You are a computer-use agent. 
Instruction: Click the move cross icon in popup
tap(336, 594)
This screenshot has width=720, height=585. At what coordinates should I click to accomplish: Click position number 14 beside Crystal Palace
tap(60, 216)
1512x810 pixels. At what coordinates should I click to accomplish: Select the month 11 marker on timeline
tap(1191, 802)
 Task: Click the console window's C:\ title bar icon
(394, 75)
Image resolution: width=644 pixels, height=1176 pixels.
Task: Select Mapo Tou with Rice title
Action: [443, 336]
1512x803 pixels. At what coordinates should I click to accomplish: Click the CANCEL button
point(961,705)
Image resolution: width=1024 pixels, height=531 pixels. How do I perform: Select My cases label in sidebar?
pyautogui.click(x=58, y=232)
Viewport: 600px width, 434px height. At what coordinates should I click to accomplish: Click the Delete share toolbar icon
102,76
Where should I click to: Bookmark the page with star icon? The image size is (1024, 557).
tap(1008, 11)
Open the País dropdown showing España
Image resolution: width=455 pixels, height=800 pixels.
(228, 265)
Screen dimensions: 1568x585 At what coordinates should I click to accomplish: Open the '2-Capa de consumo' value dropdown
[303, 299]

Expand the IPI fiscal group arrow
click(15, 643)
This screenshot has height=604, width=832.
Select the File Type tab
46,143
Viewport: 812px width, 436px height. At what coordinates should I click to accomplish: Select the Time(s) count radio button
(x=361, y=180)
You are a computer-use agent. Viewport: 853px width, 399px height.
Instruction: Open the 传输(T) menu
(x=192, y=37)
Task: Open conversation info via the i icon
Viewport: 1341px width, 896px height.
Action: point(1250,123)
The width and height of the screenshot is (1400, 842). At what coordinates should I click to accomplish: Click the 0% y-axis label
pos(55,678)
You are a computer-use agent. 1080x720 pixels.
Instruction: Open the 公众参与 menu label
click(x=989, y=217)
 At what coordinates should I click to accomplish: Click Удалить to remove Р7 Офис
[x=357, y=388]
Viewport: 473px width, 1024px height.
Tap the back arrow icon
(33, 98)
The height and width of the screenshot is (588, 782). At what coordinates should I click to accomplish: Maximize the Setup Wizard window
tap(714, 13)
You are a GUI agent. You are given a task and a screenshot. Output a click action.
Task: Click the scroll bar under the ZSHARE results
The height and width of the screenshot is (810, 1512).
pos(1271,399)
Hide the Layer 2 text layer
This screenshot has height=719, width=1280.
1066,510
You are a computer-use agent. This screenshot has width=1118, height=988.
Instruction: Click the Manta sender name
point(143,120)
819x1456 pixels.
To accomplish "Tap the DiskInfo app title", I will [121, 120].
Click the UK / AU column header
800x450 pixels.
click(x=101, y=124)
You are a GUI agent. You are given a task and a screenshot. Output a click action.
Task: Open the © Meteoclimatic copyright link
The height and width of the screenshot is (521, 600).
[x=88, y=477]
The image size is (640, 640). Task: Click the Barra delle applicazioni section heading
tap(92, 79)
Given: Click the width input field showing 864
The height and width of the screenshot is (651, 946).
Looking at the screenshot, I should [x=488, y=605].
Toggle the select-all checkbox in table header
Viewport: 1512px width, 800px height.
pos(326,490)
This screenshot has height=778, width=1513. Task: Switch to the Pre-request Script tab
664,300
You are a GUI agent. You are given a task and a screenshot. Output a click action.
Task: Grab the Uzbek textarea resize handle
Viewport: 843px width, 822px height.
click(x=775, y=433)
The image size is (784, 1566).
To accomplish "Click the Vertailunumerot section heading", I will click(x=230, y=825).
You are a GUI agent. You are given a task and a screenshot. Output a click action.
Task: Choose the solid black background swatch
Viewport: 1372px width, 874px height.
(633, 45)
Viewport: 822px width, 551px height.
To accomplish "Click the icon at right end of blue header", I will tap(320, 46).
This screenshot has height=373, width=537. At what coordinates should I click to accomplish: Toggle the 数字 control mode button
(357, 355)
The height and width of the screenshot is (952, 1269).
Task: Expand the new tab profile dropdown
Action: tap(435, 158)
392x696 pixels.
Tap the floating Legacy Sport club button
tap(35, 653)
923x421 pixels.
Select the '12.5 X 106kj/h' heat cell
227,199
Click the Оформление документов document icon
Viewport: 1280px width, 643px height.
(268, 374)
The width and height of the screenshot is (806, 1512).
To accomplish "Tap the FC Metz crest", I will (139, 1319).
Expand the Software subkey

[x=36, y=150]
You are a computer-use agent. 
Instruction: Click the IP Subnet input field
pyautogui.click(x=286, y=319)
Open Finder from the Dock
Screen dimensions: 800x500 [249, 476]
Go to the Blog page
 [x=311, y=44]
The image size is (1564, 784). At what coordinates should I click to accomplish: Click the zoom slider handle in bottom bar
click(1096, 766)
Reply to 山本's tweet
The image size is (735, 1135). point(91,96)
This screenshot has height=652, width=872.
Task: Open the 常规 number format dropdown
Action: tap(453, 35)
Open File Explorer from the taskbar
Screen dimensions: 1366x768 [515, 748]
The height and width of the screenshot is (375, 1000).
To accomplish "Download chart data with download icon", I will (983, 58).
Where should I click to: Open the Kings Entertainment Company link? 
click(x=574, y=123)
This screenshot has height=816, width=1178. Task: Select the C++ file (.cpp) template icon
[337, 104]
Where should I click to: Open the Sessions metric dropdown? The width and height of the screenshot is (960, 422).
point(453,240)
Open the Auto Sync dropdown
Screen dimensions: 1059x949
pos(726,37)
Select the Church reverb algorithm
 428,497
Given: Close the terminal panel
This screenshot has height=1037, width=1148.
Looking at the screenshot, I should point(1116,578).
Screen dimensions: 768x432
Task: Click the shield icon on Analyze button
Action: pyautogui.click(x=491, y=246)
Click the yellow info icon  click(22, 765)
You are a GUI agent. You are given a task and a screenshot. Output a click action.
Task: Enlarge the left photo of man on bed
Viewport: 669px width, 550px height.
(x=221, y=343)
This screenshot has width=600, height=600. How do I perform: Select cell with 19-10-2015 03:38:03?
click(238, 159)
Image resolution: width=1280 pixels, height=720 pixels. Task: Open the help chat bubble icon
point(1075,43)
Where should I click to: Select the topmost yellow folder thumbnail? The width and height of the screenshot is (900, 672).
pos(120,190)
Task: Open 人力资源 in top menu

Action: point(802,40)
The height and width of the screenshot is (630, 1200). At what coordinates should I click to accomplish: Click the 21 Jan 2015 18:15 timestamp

* **What you should do**: Each record should be given again exactly as it reads.

* **Completed task**:
You are a computer-use agent. 
Instruction: Click the move cross icon in popup
tap(336, 594)
This screenshot has width=720, height=585. At what coordinates should I click to accomplish: Click position number 14 beside Crystal Palace
tap(60, 216)
1512x810 pixels. At what coordinates should I click to accomplish: Select the month 11 marker on timeline
tap(1191, 802)
 Task: Click the console window's C:\ title bar icon
(394, 75)
Image resolution: width=644 pixels, height=1176 pixels.
Task: Select Mapo Tou with Rice title
Action: [443, 336]
1512x803 pixels. At what coordinates should I click to accomplish: Click the CANCEL button
point(961,705)
Image resolution: width=1024 pixels, height=531 pixels. How do I perform: Select My cases label in sidebar?
pyautogui.click(x=58, y=232)
Viewport: 600px width, 434px height. At what coordinates should I click to accomplish: Click the Delete share toolbar icon
102,76
Where should I click to: Bookmark the page with star icon? The image size is (1024, 557).
tap(1008, 11)
Open the País dropdown showing España
Image resolution: width=455 pixels, height=800 pixels.
(228, 265)
Screen dimensions: 1568x585 At what coordinates should I click to accomplish: Open the '2-Capa de consumo' value dropdown
[303, 299]

Expand the IPI fiscal group arrow
click(15, 643)
This screenshot has height=604, width=832.
Select the File Type tab
46,143
Viewport: 812px width, 436px height. At what coordinates should I click to accomplish: Select the Time(s) count radio button
(x=361, y=180)
You are a computer-use agent. Viewport: 853px width, 399px height.
Instruction: Open the 传输(T) menu
(x=192, y=37)
Task: Open conversation info via the i icon
Viewport: 1341px width, 896px height.
Action: point(1250,123)
The width and height of the screenshot is (1400, 842). At what coordinates should I click to accomplish: Click the 0% y-axis label
pos(55,678)
You are a computer-use agent. 1080x720 pixels.
Instruction: Open the 公众参与 menu label
click(x=989, y=217)
 At what coordinates should I click to accomplish: Click Удалить to remove Р7 Офис
[x=357, y=388]
Viewport: 473px width, 1024px height.
Tap the back arrow icon
(33, 98)
The height and width of the screenshot is (588, 782). At what coordinates should I click to accomplish: Maximize the Setup Wizard window
tap(714, 13)
You are a GUI agent. You are given a task and a screenshot. Output a click action.
Task: Click the scroll bar under the ZSHARE results
The height and width of the screenshot is (810, 1512).
pos(1271,399)
Hide the Layer 2 text layer
This screenshot has height=719, width=1280.
1066,510
You are a computer-use agent. This screenshot has width=1118, height=988.
Instruction: Click the Manta sender name
point(143,120)
819x1456 pixels.
To accomplish "Tap the DiskInfo app title", I will [121, 120].
Click the UK / AU column header
800x450 pixels.
click(x=101, y=124)
You are a GUI agent. You are given a task and a screenshot. Output a click action.
Task: Open the © Meteoclimatic copyright link
The height and width of the screenshot is (521, 600).
[x=88, y=477]
The image size is (640, 640). Task: Click the Barra delle applicazioni section heading
tap(92, 79)
Given: Click the width input field showing 864
The height and width of the screenshot is (651, 946).
Looking at the screenshot, I should [x=488, y=605].
Toggle the select-all checkbox in table header
Viewport: 1512px width, 800px height.
pos(326,490)
This screenshot has height=778, width=1513. Task: Switch to the Pre-request Script tab
664,300
You are a GUI agent. You are given a task and a screenshot. Output a click action.
Task: Grab the Uzbek textarea resize handle
Viewport: 843px width, 822px height.
click(x=775, y=433)
The image size is (784, 1566).
To accomplish "Click the Vertailunumerot section heading", I will click(x=230, y=825).
You are a GUI agent. You are given a task and a screenshot. Output a click action.
Task: Choose the solid black background swatch
Viewport: 1372px width, 874px height.
(633, 45)
Viewport: 822px width, 551px height.
To accomplish "Click the icon at right end of blue header", I will tap(320, 46).
This screenshot has height=373, width=537. At what coordinates should I click to accomplish: Toggle the 数字 control mode button
(357, 355)
The height and width of the screenshot is (952, 1269).
Task: Expand the new tab profile dropdown
Action: tap(435, 158)
392x696 pixels.
Tap the floating Legacy Sport club button
tap(35, 653)
923x421 pixels.
Select the '12.5 X 106kj/h' heat cell
227,199
Click the Оформление документов document icon
Viewport: 1280px width, 643px height.
(268, 374)
The width and height of the screenshot is (806, 1512).
To accomplish "Tap the FC Metz crest", I will (139, 1319).
Expand the Software subkey

[x=36, y=150]
You are a computer-use agent. 
Instruction: Click the IP Subnet input field
pyautogui.click(x=286, y=319)
Open Finder from the Dock
Screen dimensions: 800x500 [249, 476]
Go to the Blog page
 [x=311, y=44]
The image size is (1564, 784). At what coordinates should I click to accomplish: Click the zoom slider handle in bottom bar
click(1096, 766)
Reply to 山本's tweet
The image size is (735, 1135). point(91,96)
This screenshot has height=652, width=872.
Task: Open the 常规 number format dropdown
Action: tap(453, 35)
Open File Explorer from the taskbar
Screen dimensions: 1366x768 [515, 748]
The height and width of the screenshot is (375, 1000).
To accomplish "Download chart data with download icon", I will (983, 58).
Where should I click to: Open the Kings Entertainment Company link? 
click(x=574, y=123)
This screenshot has height=816, width=1178. Task: Select the C++ file (.cpp) template icon
[337, 104]
Where should I click to: Open the Sessions metric dropdown? The width and height of the screenshot is (960, 422).
point(453,240)
Open the Auto Sync dropdown
Screen dimensions: 1059x949
pos(726,37)
Select the Church reverb algorithm
 428,497
Given: Close the terminal panel
This screenshot has height=1037, width=1148.
Looking at the screenshot, I should point(1116,578).
Screen dimensions: 768x432
Task: Click the shield icon on Analyze button
Action: pyautogui.click(x=491, y=246)
Click the yellow info icon  click(22, 765)
You are a GUI agent. You are given a task and a screenshot. Output a click action.
Task: Enlarge the left photo of man on bed
Viewport: 669px width, 550px height.
(x=221, y=343)
This screenshot has width=600, height=600. How do I perform: Select cell with 19-10-2015 03:38:03?
click(238, 159)
Image resolution: width=1280 pixels, height=720 pixels. Task: Open the help chat bubble icon
point(1075,43)
Where should I click to: Select the topmost yellow folder thumbnail? The width and height of the screenshot is (900, 672).
pos(120,190)
Task: Open 人力资源 in top menu

Action: point(802,40)
The height and width of the screenshot is (630, 1200). At what coordinates should I click to accomplish: Click the 21 Jan 2015 18:15 timestamp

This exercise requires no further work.